[About this exercise] Copy out exactly, and only, the lines from the one containing "The width and" through the end of the entries. No pictures.

[Opening Data records section]

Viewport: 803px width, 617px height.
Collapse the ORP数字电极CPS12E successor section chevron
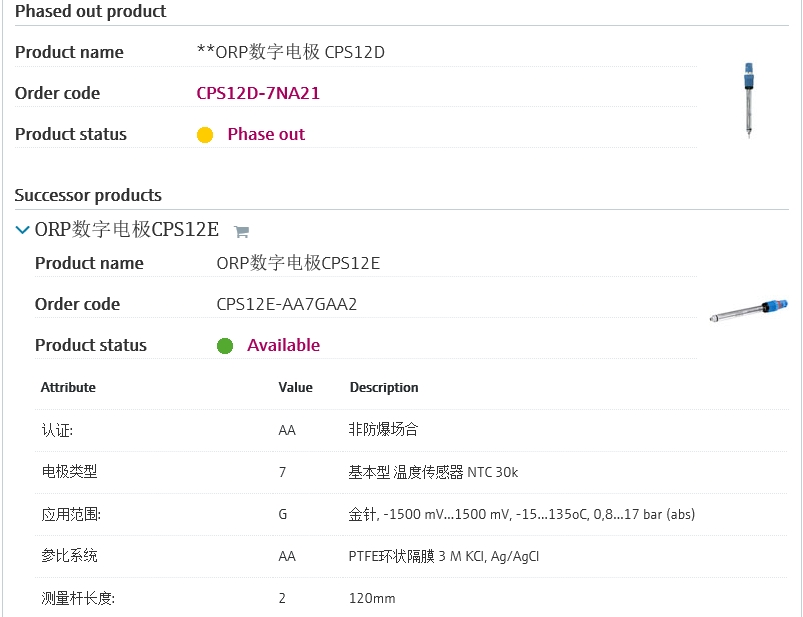(23, 230)
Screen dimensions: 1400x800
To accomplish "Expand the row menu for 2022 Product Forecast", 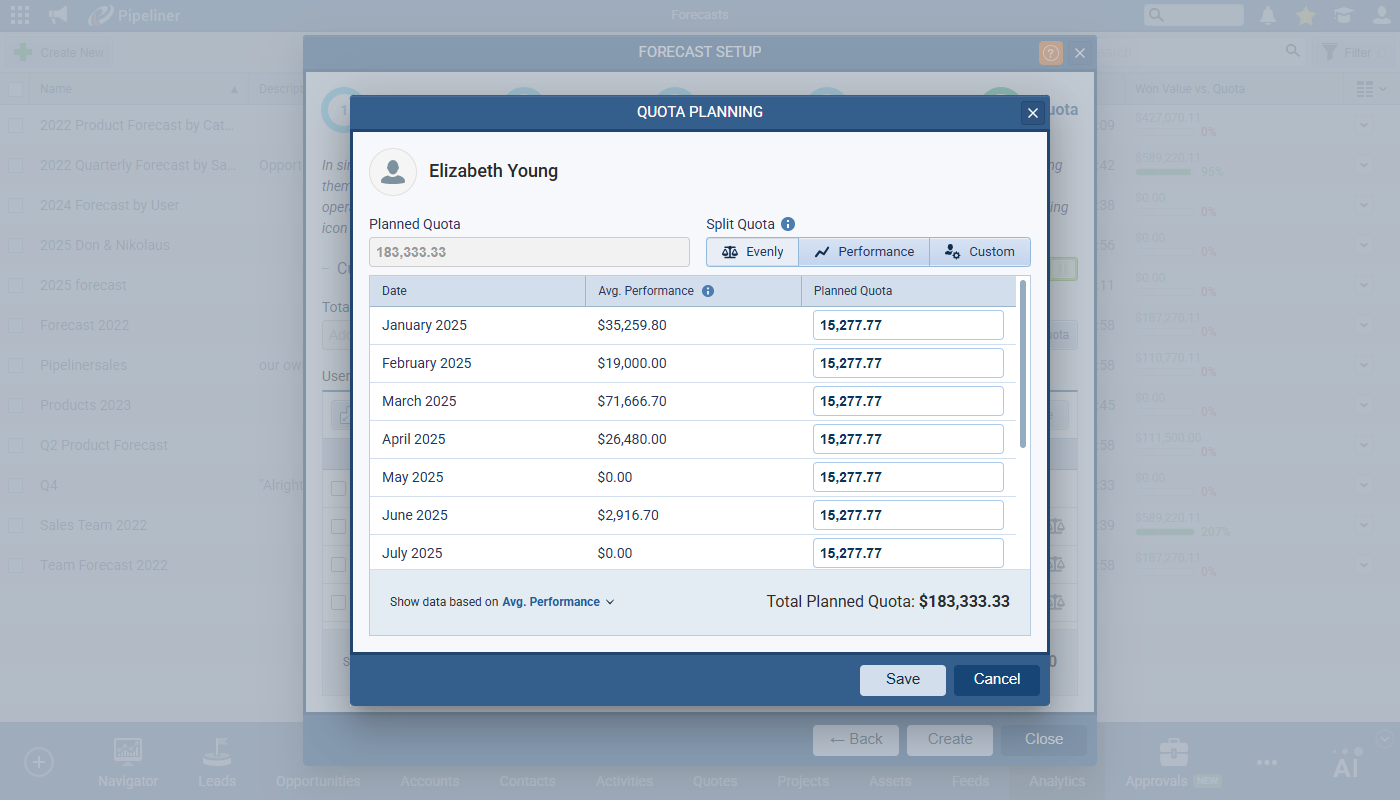I will point(1364,125).
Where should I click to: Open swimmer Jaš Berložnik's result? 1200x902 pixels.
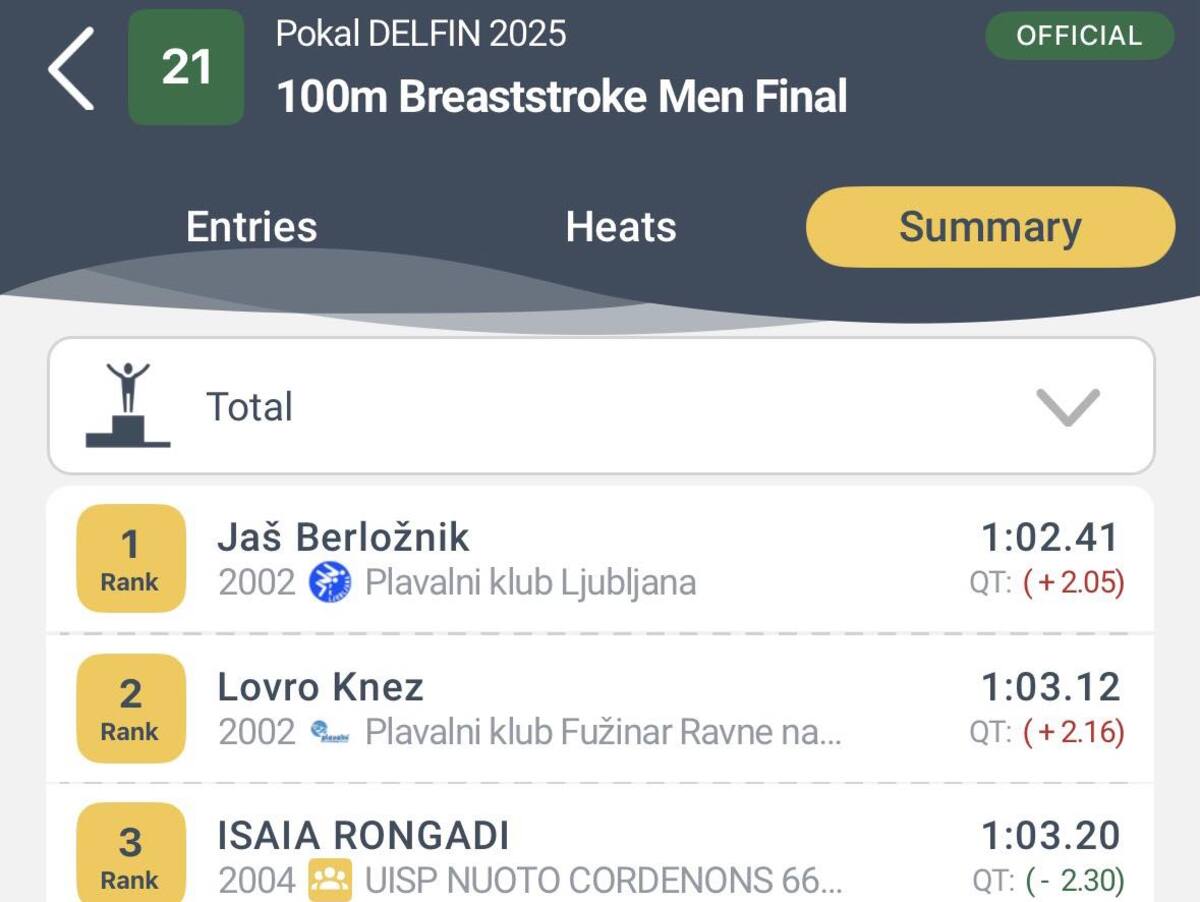coord(344,538)
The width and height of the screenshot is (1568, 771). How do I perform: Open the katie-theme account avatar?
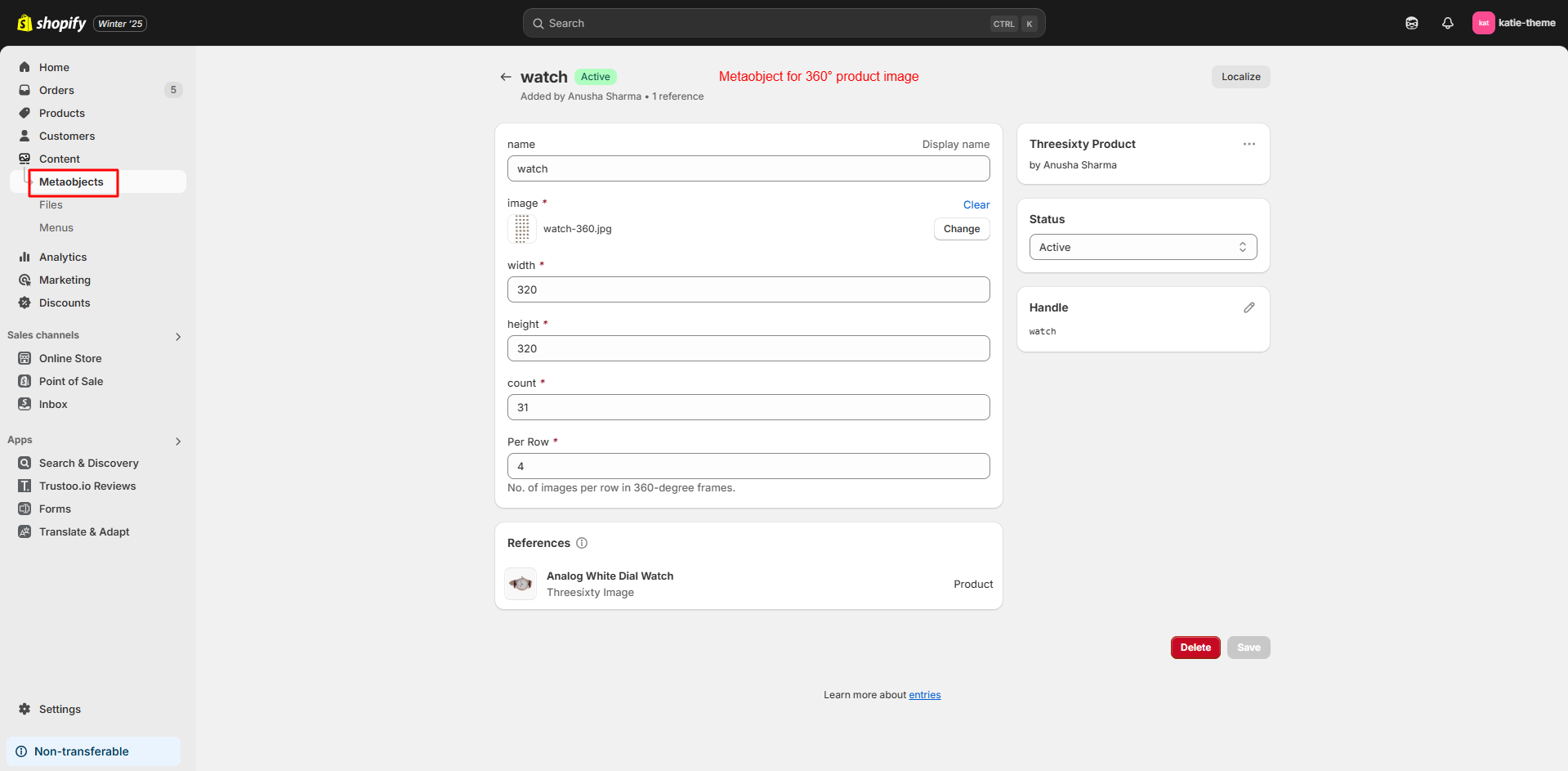1483,23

[Closing Data records section]

[Answer to this exercise]
The width and height of the screenshot is (1568, 771). How do I perform: Open the katie-theme account avatar?
1483,23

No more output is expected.